--- DATA TO USE Enclosed Below ---

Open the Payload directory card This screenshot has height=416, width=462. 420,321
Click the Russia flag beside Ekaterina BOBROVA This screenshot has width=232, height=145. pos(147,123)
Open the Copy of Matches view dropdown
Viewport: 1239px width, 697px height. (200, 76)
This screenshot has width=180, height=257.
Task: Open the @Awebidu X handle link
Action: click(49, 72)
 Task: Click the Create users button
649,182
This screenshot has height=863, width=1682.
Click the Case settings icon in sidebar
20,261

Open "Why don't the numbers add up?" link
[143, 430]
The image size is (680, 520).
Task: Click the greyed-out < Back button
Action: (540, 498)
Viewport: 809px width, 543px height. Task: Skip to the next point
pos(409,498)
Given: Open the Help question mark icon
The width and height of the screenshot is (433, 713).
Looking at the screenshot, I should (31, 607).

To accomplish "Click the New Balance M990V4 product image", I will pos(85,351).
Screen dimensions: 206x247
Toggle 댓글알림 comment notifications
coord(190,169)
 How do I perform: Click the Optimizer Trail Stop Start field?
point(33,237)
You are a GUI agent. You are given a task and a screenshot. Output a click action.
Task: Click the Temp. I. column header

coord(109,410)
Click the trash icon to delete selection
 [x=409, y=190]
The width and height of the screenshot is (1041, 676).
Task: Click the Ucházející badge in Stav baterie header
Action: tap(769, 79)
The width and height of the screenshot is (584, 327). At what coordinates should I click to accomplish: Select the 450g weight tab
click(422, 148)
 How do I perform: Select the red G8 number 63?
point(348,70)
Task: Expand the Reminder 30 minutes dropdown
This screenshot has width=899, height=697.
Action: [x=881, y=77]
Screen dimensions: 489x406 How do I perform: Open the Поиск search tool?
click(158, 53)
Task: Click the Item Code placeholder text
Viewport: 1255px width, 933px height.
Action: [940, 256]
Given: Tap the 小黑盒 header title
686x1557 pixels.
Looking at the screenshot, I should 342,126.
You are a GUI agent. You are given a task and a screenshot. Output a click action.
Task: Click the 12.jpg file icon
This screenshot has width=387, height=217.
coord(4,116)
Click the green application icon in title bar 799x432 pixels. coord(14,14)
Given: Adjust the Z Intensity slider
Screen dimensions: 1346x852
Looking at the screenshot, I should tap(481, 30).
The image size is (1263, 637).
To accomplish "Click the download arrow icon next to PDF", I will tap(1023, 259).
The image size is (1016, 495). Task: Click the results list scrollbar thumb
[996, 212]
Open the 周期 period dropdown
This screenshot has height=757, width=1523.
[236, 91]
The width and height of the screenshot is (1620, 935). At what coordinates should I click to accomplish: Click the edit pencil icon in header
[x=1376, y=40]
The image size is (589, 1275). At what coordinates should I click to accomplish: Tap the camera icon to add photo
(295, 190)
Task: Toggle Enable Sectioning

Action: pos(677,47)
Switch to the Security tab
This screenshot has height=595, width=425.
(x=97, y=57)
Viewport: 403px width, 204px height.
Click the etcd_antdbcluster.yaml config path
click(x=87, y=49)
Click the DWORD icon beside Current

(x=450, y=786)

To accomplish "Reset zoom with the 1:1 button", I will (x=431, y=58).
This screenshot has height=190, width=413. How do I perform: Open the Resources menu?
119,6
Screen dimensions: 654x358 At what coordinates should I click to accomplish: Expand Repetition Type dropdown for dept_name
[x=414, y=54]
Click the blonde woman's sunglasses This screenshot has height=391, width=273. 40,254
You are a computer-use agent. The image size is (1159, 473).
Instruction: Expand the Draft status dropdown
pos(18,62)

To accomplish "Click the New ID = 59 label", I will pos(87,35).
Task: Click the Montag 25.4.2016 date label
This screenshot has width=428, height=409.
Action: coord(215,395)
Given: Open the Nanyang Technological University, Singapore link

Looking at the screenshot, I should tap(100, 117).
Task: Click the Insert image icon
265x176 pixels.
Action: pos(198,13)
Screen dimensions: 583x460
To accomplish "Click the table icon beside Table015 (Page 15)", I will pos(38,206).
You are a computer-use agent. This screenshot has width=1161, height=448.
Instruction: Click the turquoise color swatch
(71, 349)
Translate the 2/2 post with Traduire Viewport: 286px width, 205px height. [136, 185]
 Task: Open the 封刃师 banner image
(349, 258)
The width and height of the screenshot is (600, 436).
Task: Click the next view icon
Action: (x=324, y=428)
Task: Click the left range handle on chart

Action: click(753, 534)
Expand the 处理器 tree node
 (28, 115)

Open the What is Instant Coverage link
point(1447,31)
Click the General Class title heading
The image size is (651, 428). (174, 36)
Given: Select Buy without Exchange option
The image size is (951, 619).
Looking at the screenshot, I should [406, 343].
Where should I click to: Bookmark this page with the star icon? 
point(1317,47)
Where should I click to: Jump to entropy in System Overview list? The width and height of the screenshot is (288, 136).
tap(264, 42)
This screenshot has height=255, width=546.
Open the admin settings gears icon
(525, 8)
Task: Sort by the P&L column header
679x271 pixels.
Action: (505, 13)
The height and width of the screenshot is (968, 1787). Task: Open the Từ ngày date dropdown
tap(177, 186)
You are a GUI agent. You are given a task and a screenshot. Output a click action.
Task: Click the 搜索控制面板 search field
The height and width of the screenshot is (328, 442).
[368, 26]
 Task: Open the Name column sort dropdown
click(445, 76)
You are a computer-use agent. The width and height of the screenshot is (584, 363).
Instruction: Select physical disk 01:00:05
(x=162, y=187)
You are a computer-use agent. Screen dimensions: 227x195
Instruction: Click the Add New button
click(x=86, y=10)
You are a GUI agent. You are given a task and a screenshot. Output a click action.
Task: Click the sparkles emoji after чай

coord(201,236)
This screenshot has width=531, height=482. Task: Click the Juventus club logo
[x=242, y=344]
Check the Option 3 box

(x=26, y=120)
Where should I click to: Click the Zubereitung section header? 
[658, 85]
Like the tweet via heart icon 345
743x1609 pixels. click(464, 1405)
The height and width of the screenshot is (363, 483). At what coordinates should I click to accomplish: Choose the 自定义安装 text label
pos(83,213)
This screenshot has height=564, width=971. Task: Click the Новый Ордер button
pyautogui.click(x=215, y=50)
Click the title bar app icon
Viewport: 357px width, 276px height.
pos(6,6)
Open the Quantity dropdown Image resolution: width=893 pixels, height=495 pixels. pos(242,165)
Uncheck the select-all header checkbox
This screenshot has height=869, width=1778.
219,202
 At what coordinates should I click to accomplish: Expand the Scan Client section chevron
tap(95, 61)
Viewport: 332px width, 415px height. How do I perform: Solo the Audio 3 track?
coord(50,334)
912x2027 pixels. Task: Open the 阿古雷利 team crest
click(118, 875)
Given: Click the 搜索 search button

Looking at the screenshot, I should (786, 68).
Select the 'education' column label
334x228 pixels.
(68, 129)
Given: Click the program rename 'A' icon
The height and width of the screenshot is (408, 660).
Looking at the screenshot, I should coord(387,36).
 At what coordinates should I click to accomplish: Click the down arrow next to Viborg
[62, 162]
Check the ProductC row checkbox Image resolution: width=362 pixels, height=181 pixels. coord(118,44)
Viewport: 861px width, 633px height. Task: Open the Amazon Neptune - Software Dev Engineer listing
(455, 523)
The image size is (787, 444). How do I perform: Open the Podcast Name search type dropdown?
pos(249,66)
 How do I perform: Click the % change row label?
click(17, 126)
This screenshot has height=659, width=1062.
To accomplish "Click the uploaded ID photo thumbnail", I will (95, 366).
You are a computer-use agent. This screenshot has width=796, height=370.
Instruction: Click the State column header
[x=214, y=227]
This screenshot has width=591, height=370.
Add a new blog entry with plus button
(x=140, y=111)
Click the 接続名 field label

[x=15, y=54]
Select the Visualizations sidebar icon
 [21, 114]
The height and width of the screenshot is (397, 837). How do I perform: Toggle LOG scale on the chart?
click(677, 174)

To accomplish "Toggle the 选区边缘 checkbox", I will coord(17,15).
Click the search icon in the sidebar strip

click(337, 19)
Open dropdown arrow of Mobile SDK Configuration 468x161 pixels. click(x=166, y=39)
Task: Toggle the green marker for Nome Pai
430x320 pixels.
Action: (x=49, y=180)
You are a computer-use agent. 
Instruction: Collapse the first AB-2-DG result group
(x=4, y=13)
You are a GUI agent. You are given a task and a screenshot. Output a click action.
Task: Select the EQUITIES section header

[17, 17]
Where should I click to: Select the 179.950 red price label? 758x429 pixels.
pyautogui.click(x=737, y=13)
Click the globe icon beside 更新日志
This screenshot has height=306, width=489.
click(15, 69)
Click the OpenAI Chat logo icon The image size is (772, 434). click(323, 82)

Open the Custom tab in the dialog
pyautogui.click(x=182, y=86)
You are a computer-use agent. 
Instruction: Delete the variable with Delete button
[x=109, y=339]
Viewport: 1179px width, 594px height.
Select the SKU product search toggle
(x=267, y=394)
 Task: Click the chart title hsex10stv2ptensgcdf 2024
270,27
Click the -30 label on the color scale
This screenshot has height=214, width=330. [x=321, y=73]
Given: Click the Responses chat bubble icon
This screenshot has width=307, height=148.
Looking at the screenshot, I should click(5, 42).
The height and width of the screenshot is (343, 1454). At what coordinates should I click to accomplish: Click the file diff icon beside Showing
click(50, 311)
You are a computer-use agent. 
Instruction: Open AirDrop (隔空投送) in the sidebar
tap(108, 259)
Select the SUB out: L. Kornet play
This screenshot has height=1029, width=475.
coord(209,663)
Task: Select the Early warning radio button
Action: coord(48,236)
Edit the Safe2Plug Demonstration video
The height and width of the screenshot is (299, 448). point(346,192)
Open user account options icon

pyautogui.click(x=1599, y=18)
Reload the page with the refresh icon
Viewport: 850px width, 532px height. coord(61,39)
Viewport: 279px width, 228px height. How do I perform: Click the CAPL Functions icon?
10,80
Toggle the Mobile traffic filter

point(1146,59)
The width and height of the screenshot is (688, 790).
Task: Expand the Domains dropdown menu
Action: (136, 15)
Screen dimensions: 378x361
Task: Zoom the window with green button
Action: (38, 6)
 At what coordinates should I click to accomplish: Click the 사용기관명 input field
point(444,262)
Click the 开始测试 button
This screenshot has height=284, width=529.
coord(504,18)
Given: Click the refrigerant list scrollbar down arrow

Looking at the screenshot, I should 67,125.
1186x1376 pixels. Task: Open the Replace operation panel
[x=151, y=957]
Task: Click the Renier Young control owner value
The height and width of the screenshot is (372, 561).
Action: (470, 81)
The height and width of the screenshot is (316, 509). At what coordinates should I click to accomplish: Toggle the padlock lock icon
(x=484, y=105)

--- End of Enclosed DATA TO USE ---

## REQUIREMENT
What is the number of lines in the data that hold the word "checkbox"? Reply with that number and nothing else.

## TASK OUTPUT
3